Front Surg2023 ;10():1129803. doi: 1129803.
Conforti Serena, Licchetta Gloria, Reda Marco, Astaneh Arash, Pogliani Luca, Fieschi Stefano, Rinaldo Alessandro, Torre Massimo
Abstract
INTRODUCTION:
The Severe Acute Respiratory Syndrome Coronavirus 2 (SARS-CoV-2) pandemic has affected Italy since the beginning of 2020. Endotracheal intubation, prolonged mechanical ventilation, and tracheostomy are frequently required in patients with severe COVID-19. Tracheal stenosis is a potentially severe condition that can occur as a complication after intubation.

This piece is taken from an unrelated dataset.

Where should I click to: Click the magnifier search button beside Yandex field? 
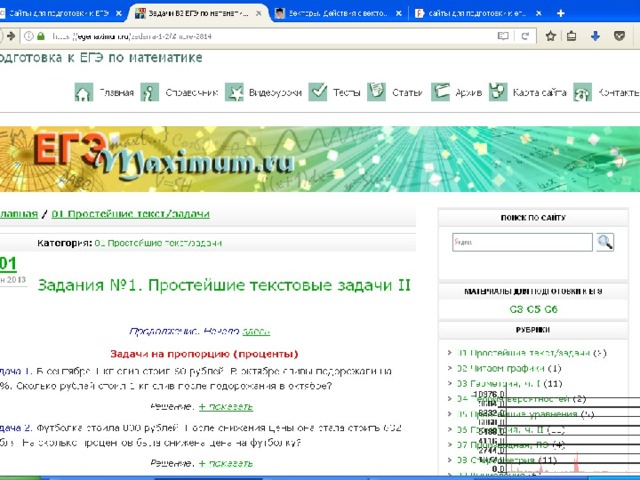click(605, 242)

The aim of this study was to evaluate the utility and safety of endoscopic and surgical techniques in the treatment of tracheal stenosis related to COVID-19.
MATERIALS AND METHODS:
Between June 2020 and May 2022, consecutive patients with tracheal stenosis who were admitted to our surgical department were considered eligible for participation in the study.
RESULTS:
A total of 13 patients were included in the study. They consisted of nine women (69%) and four men (31%) with a median age of 57.2 years. We included seven patients with post-tracheostomy tracheal stenosis. Bronchoscopy was performed to identify the type, location, and severity of the stenosis. All patients underwent bronchoscopic dilation and surveillance bronchoscopy at 7 and 30 days after the procedure. We repeated endoscopic treatment in eight patients. Three patients underwent tracheal resection anastomosis. Final follow-up bronchoscopy demonstrated no residual stenosis.
CONCLUSIONS:
The incidence of and risk factors associated with tracheal stenosis in critically ill patients with COVID-19 are currently unknown. Our experience confirms the efficacy and safety of endoscopic management followed by surgical procedures in cases of relapsed tracheal stenosis.
© 2023 Conforti, Licchetta, Reda, Astaneh, Pogliani, Fieschi, Rinaldo and Torre.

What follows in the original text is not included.